上記式(4)で示される紫外線吸収性単量体としては、特に限定されるものではないが、例えば、2−[2’−ヒドロキシ−3’−(メタ)アクリロイルアミノフェニル]−2H−ベンゾトリアゾール、2−[2’−ヒドロキシ−3’−(メタ)アクリロイルアミノメチルフェニル]−2H−ベンゾトリアゾール、2−[2’−ヒドロキシ−3’−(メタ)アクリロイルアミノ−5’−(1,1,3,3−テトラメチルブチル)フェニル]−2H−ベンゾトリアゾール、2−[2’−ヒドロキシ−3’−(メタ)アクリロイルアミノメチル−5’−(1,1,3,3−テトラメチルブチル)フェニル]−2H−ベンゾトリアゾールなどが挙げられる。これらの単量体は、単独で用いても2種以上を併用してもよい。なお、これらの単量体のうち、嵩高い置換基R19が5位に結合している、2−[2’−ヒドロキシ−3’−(メタ)アクリロイルアミノ−5’−(1,1,3,3−テトラメチルブチル)フェニル]−2H−ベンゾトリアゾール、および、2−[2’−ヒドロキシ−3’−(メタ)アクリロイルアミノメチル−5’−(1,1,3,3−テトラメチルブチル)フェニル]−2H−ベンゾトリアゾールが好適である。

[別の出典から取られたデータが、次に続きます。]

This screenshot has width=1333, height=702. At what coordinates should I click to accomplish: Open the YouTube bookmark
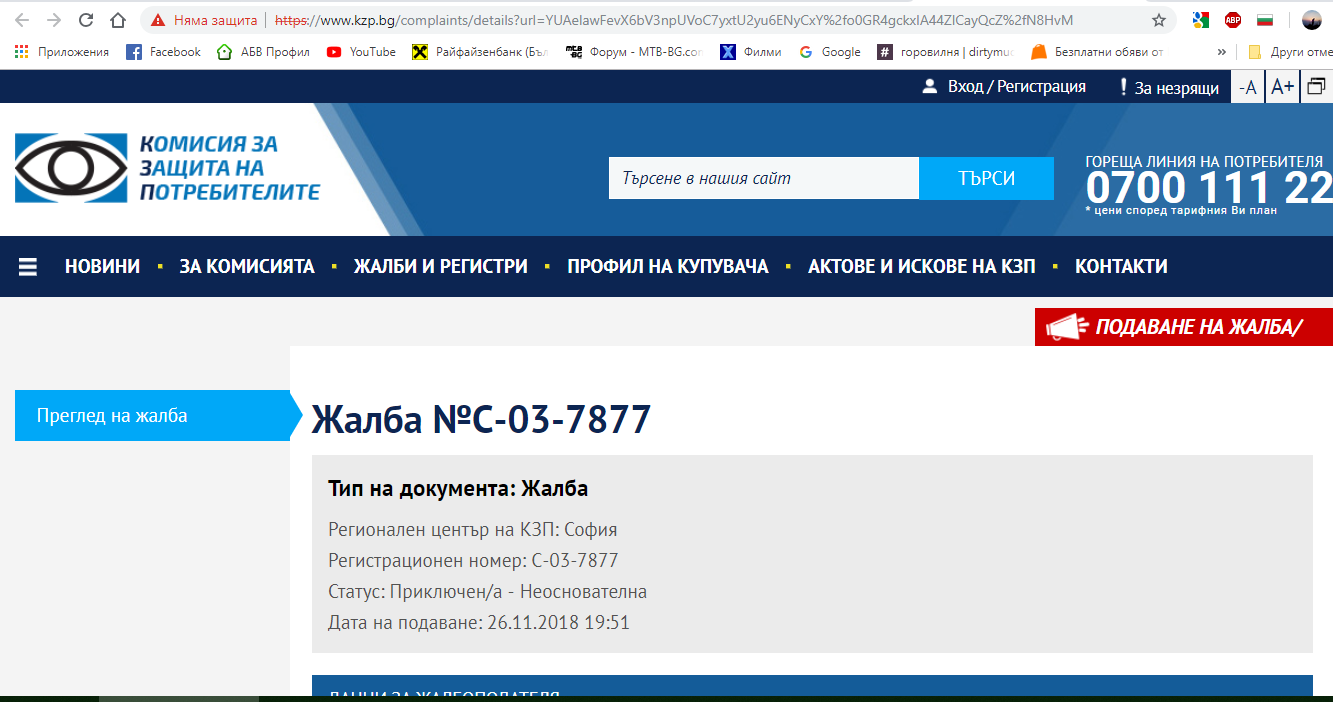361,52
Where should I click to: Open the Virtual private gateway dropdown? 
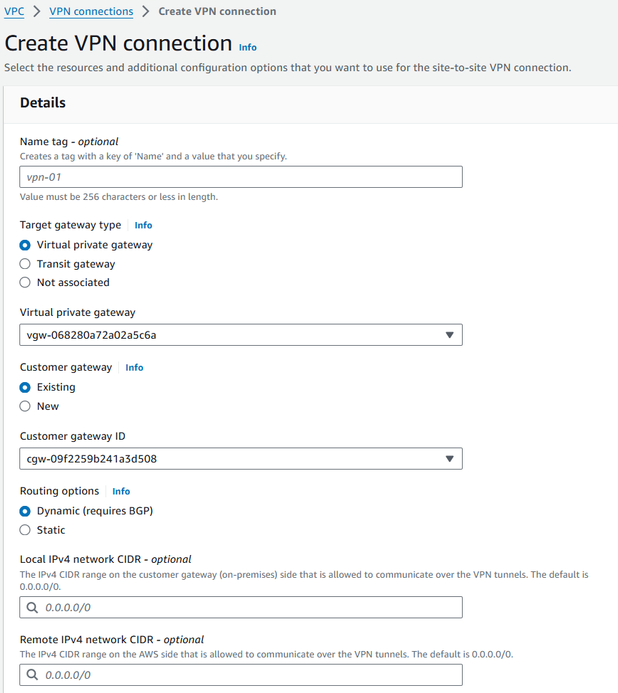point(240,335)
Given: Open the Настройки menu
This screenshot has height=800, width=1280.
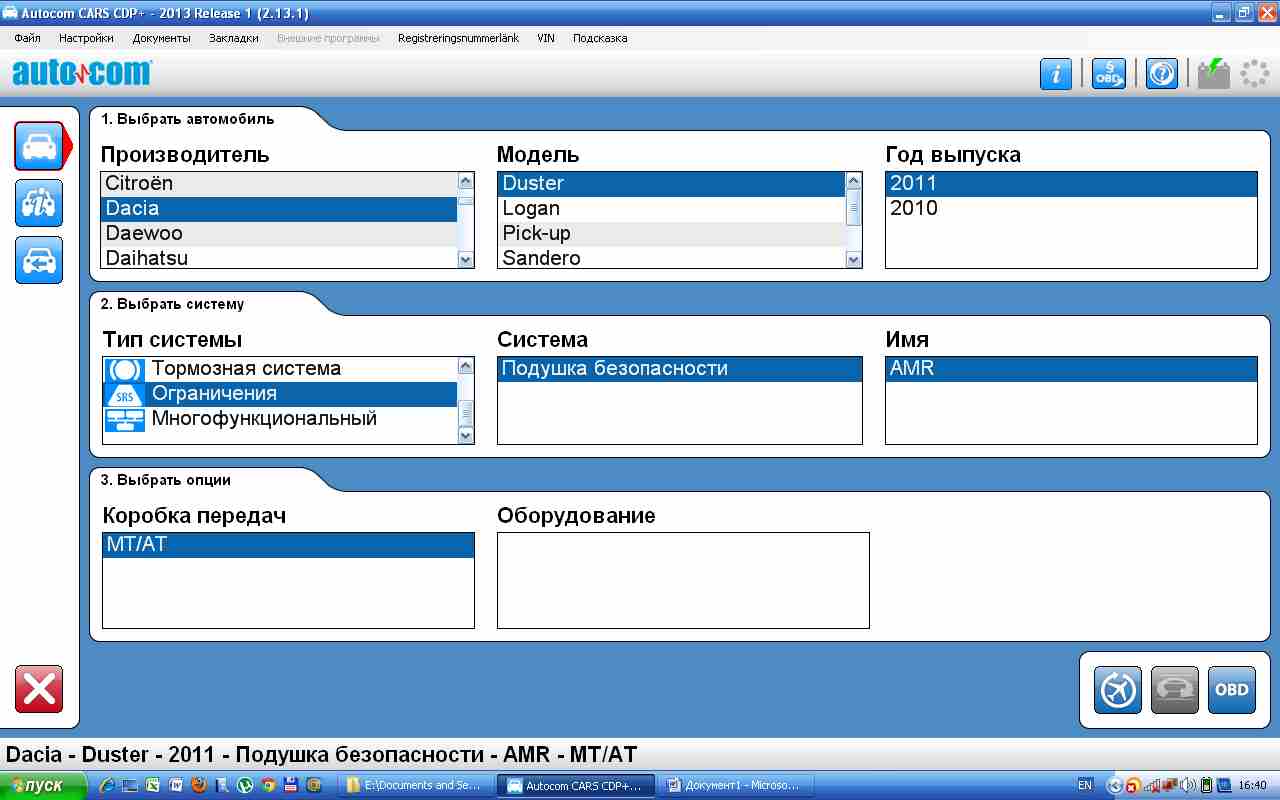Looking at the screenshot, I should coord(86,38).
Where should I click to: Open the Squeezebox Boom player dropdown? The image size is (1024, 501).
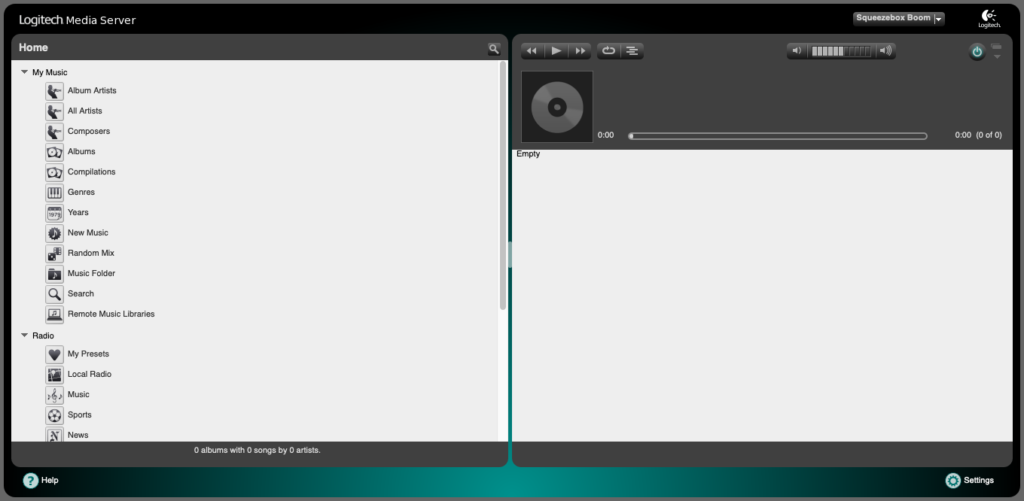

上記式(2)または(4)で示されるベンゾトリアゾール系モノマーは、例えば、対応するベンゾトリアゾール(紫外線吸収剤として市販されている)に(メタ)アクリル酸クロライドやN−メチロールアクリルアミドまたはそのアルキルエーテルを反応させるなどの方法で合成することができる。例えば、2−[2’−ヒドロキシ−3’−メタクリロイルアミノ−5’−(1,1,3,3−テトラメチルブチル)フェニル]−2H−ベンゾトリアゾールは、2−[2’−ヒドロキシ−3’−アミノ−5’−(1,1,3,3−テトラメチルブチル)フェニル]−ベンゾトリアゾールとメタクリル酸クロライドを反応させて得ることができる。また、2−[2’−ヒドロキシ−3’−メタクリロイルアミノメチル−5’−(1,1,3,3−テトラメチルブチル)フェニル]−2H−ベンゾトリアゾールは、2−[2’−ヒドロキシ−5’−(1,1,3,3−テトラメチルブチル)フェニル]−ベンゾトリアゾール(例えば、CYASORB UV−5411、CYTEC社製)にN−メチロールアクリルアミド(例えば、日東化学工業(株)製など)を反応させて得ることができる。
上記式(2)〜(4)で示される紫外線吸収性単量体のうち、紫外線吸収層を薄肉化でき、耐光性が高い点で、式(4)で示される紫外線吸収性単量体が特に好適である。
上記式(2)〜(4)で示される紫外線吸収性単量体は、紫外線安定性単量体と併用してもよい。紫外線安定性単量体としては、例えば、4−(メタ)アクリロイルオキシ−2,2,6,6−テトラメチルピペリジン、4−(メタ)アクリロイルアミノ−2,2,6,6−テトラメチルピペリジン、4−(メタ)アクリロイルオキシ−1,2,2,6,6−ペンタメチルピペリジン、4−(メタ)アクリロイルアミノ−1,2,2,6,6−ペンタメチルピペリジン、4−シアノ−4−(メタ)アクリロイルアミノ−2,2,6,6−テトラメチルピペリジン、4−クロトノイルオキシ−2,2,6,6−テトラメチルピペリジン、4−クロトノイルアミノ−2,2,6,6−テトラメチルピペリジンなどが挙げられる。これらの紫外線安定性単量体は、単独で用いても2種以上を併用してもよい。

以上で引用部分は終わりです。